The October sales decline was led by a huge fall in auto purchases. But sales of all types of products have suffered as consumers, worried about their jobs and the market turbulence, are tightening the belt.
Even Wal-Mart is warning its sales may plunge.
"When Wal-Mart feels the pain, I think it's an indication that all of retail is feeling the pain," said Sam Stovall, Chief Investment Strategist with Standard & Poors.
And big companies keep wiping out jobs -- the latest: Citigroup 10,000; Sun Microsystems, 6,000.
The Treasury Department has thrown more uncertainty into the mix by shifting the object of the $700 billion bailout away from buying up troubled assets, especially mortgages, to a more general rescue of all sorts of lenders.
Today, Congress asked why.
"There are 55 million mortgages in America; 25 million other Americans own their homes outright. So there are 80 million homeowners in America. We could benefit three million directly by buying all their loans, or we can benefit every American by not allowing the financial system to collapse," Neel Kashkari, Assistant Treasury Secretary explained.

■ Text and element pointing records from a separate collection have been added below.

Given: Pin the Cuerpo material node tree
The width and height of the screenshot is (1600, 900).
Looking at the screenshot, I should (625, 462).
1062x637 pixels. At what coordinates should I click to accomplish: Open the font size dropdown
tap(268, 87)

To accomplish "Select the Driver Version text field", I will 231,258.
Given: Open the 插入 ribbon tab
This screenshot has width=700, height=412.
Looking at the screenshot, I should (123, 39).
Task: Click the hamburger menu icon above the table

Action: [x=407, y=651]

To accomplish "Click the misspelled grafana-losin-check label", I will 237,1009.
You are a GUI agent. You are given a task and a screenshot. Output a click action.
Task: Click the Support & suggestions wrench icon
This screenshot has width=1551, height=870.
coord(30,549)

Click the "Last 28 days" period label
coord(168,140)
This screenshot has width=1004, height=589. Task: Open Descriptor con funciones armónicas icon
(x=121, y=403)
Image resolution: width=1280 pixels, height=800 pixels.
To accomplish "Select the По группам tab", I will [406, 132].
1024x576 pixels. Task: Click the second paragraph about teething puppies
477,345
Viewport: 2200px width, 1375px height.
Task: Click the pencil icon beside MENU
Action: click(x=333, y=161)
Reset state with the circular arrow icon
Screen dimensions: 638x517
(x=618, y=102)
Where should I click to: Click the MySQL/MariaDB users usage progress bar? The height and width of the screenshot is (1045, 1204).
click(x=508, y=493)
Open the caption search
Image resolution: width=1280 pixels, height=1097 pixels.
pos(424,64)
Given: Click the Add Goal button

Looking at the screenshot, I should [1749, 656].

Now, it appears as though everyone wants rescuing. Even the mayor of Philadelphia asked Washington today for $50 billion in bailout cash for Philly and several other ailing cities.
The consumer sales report is just one more in a series of sour economic news. Last week, jobless claims jumped sharply, while the Treasury Department reported that the budget deficit for October soared to a record $237.2 billion
The flood of red ink was blamed on the initial costs of the bailout effort which spent $115 billion buying stock in the country's largest banks.
"And as bad as these numbers are, they may look good a year from now because things are going to get much worse," said Sung Won Sohn, an economist at the Smith School of Business at California State University, Channel Islands.
He predicted that the recession would drive unemployment higher, cutting into government tax revenue, and boosting payments for such programs as unemployment benefits and food stamps.